PROBLEM TO WORK ON
Which of the lines below contain the string "drawing"? Pull each one out of the data.

§

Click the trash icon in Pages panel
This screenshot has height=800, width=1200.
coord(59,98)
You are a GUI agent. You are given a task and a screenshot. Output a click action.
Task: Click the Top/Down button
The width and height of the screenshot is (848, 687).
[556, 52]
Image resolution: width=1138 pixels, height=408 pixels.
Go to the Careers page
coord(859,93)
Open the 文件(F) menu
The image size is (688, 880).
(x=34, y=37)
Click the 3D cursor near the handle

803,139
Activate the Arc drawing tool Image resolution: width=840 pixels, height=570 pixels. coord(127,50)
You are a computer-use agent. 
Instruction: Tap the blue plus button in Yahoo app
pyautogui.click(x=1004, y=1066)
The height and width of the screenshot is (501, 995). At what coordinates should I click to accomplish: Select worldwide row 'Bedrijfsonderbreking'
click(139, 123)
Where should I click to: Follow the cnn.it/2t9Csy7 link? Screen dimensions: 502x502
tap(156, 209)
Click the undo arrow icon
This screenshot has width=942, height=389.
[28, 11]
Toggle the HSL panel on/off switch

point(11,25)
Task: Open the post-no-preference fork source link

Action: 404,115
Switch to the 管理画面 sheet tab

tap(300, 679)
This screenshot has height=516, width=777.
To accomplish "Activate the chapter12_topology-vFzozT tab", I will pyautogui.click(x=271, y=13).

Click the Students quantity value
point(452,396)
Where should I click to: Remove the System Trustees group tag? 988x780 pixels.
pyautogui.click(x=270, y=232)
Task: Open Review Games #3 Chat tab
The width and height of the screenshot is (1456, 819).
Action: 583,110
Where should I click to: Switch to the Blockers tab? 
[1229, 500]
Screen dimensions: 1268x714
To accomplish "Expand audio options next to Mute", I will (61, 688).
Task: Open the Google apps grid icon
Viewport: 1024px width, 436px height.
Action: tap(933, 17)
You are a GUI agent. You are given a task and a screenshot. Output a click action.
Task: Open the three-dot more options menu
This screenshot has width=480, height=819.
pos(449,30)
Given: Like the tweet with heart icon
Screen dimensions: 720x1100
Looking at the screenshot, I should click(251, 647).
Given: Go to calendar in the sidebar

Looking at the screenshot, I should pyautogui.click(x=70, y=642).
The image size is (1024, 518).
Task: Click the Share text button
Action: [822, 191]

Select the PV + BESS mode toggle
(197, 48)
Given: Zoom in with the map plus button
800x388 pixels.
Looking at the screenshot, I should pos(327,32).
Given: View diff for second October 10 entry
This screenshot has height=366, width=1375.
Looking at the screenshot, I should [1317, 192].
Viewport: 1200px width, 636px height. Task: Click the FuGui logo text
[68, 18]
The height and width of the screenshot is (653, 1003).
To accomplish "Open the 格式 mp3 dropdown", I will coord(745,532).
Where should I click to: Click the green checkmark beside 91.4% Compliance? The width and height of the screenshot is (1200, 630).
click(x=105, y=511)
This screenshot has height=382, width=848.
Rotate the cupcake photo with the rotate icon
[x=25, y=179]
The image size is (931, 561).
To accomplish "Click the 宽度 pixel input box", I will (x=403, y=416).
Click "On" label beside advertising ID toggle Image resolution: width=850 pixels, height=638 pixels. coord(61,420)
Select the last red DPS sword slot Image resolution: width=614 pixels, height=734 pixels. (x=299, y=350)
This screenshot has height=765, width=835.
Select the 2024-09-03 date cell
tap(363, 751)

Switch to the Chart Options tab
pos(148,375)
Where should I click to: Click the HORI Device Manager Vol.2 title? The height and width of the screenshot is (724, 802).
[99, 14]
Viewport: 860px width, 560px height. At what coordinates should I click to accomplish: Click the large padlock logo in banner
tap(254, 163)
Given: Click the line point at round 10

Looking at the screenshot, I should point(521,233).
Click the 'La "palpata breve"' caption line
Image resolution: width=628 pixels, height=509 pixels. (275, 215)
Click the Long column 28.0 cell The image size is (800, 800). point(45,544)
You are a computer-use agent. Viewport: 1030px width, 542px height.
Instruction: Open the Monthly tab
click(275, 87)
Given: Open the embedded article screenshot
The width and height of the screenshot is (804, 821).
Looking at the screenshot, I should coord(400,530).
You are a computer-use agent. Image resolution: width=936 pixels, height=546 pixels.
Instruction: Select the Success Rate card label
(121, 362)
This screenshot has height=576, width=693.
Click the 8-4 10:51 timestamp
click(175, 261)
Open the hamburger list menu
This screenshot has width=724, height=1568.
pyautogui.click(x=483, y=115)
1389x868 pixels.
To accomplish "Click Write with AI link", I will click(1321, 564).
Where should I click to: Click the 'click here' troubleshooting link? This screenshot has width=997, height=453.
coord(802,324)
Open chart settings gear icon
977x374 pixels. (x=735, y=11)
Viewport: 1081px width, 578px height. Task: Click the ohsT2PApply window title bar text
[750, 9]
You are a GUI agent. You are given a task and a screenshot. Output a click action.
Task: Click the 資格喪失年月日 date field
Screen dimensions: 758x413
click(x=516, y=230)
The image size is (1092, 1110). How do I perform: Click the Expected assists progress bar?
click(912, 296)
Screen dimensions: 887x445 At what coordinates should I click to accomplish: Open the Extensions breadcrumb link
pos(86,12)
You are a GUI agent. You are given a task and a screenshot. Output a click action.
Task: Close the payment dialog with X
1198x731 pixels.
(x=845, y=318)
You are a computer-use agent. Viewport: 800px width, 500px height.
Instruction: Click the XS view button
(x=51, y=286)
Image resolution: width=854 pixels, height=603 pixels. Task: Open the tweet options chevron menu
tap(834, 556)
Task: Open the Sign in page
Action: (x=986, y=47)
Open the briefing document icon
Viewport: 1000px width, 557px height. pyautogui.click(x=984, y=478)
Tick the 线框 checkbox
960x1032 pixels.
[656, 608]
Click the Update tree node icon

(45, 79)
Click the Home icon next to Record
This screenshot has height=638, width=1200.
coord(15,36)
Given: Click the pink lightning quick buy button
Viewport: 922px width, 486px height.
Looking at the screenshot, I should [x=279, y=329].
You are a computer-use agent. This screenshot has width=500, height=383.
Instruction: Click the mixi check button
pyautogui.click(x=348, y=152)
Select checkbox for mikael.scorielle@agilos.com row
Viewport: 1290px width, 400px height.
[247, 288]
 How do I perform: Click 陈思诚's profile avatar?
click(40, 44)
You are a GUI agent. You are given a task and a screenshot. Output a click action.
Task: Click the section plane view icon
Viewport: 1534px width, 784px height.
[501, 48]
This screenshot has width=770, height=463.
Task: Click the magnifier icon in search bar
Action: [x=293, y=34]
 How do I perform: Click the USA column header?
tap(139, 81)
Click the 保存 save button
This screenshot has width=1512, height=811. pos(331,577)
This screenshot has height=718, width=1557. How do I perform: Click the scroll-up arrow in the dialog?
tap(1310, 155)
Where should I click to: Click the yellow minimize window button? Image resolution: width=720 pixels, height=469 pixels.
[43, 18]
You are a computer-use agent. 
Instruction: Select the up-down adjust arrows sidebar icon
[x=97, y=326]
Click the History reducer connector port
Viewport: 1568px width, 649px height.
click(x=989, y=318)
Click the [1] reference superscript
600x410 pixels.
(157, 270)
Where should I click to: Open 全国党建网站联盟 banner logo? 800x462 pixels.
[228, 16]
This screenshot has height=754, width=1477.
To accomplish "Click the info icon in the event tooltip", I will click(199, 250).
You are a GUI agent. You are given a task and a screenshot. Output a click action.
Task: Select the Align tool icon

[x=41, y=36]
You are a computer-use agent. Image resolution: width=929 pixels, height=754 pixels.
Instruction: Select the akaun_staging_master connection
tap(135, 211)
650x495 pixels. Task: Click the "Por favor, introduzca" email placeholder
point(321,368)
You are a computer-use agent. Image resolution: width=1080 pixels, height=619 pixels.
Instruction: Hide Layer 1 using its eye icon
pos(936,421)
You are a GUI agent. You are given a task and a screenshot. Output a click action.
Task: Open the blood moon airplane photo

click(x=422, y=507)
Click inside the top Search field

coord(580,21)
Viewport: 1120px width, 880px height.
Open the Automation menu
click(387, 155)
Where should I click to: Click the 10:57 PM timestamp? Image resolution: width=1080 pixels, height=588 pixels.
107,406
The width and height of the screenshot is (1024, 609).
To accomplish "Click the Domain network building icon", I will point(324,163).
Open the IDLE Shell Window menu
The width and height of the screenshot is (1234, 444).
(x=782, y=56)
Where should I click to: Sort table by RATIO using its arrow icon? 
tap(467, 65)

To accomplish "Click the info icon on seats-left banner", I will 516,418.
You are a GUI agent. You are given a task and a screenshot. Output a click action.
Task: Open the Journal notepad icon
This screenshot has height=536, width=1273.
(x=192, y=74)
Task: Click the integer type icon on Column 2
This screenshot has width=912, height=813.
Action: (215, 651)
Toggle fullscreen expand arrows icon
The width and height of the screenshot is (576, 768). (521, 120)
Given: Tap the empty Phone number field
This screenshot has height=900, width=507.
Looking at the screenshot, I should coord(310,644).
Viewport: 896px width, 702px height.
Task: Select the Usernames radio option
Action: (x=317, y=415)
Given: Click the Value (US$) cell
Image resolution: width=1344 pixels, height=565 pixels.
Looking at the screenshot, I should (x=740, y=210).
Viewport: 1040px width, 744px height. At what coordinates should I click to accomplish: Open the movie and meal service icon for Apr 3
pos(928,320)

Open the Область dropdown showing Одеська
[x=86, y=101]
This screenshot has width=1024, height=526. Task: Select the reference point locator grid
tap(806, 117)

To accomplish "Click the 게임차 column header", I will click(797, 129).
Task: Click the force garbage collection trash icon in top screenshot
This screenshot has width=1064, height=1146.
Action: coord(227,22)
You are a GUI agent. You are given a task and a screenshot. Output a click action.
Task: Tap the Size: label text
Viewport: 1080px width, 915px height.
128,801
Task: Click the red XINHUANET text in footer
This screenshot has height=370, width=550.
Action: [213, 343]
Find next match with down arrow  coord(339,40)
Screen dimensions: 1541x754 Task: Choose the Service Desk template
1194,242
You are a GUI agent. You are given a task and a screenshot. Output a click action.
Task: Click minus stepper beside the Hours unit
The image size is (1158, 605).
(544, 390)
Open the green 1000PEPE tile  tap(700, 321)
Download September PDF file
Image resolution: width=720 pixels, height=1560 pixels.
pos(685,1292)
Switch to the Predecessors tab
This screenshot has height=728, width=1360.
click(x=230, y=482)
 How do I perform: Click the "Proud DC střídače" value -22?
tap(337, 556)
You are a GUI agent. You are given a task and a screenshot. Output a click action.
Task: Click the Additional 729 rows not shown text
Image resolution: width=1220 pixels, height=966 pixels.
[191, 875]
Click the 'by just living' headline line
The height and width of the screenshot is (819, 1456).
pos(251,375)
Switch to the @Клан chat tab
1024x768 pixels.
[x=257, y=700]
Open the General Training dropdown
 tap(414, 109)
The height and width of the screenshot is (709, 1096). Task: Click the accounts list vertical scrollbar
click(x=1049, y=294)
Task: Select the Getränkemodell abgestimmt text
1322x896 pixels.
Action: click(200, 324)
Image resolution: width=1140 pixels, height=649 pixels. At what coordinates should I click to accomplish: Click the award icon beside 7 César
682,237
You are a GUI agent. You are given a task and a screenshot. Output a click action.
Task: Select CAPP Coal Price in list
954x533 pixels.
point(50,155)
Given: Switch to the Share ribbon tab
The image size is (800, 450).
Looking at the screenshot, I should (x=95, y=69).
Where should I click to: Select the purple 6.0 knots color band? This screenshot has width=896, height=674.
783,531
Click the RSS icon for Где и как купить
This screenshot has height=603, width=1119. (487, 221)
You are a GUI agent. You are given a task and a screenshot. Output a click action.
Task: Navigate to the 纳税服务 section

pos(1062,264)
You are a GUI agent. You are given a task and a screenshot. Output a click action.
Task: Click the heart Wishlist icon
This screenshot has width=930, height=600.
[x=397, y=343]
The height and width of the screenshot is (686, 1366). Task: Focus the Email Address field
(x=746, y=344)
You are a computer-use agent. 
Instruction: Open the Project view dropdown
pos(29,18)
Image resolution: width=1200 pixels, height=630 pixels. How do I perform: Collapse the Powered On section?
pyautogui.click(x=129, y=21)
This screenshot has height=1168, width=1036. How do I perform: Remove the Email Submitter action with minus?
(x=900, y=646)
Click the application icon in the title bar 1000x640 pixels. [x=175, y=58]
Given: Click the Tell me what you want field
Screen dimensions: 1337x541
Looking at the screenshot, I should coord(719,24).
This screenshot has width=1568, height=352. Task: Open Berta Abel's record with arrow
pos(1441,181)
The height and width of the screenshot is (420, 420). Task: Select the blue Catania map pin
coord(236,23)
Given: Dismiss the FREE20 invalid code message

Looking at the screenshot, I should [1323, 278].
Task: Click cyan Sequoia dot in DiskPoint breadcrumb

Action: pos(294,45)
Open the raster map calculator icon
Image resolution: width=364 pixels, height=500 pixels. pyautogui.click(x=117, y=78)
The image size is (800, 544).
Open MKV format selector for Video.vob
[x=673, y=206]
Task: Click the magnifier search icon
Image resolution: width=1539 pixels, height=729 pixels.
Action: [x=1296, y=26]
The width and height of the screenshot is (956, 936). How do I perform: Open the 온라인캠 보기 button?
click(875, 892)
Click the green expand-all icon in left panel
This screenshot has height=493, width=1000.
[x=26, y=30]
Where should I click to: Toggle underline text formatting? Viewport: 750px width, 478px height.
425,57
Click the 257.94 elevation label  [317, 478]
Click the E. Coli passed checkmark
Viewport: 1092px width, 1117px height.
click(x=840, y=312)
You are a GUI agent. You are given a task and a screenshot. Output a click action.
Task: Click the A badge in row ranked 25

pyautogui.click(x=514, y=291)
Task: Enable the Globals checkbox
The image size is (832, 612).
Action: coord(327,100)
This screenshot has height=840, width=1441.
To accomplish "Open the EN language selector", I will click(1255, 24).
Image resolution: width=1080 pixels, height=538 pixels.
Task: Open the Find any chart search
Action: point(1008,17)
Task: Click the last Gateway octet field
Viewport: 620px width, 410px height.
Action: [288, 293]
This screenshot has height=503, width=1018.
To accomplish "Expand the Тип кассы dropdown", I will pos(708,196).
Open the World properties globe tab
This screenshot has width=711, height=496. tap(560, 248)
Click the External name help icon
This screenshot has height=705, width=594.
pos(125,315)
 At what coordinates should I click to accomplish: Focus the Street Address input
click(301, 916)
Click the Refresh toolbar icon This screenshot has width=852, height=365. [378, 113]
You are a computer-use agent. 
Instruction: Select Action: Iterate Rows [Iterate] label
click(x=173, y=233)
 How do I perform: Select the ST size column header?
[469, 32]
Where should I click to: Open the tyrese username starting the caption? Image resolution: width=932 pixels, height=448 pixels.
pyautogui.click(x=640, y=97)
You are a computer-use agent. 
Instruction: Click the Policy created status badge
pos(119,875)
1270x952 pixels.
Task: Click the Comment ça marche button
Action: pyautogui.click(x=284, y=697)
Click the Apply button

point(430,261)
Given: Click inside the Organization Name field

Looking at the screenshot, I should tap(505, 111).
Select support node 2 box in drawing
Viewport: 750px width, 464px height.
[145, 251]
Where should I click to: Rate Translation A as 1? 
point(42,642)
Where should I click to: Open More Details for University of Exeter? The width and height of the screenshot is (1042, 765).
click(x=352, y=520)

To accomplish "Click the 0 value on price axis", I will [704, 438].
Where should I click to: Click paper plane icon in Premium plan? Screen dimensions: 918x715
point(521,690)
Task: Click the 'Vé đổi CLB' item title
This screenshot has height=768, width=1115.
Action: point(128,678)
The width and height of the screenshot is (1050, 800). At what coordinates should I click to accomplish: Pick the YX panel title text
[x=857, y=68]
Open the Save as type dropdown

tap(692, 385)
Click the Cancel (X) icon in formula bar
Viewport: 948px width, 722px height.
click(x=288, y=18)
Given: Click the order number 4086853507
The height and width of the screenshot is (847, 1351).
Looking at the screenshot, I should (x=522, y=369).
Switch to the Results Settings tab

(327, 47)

§

ANSWER BOX
Activate the Arc drawing tool Image resolution: width=840 pixels, height=570 pixels. coord(127,50)
Select support node 2 box in drawing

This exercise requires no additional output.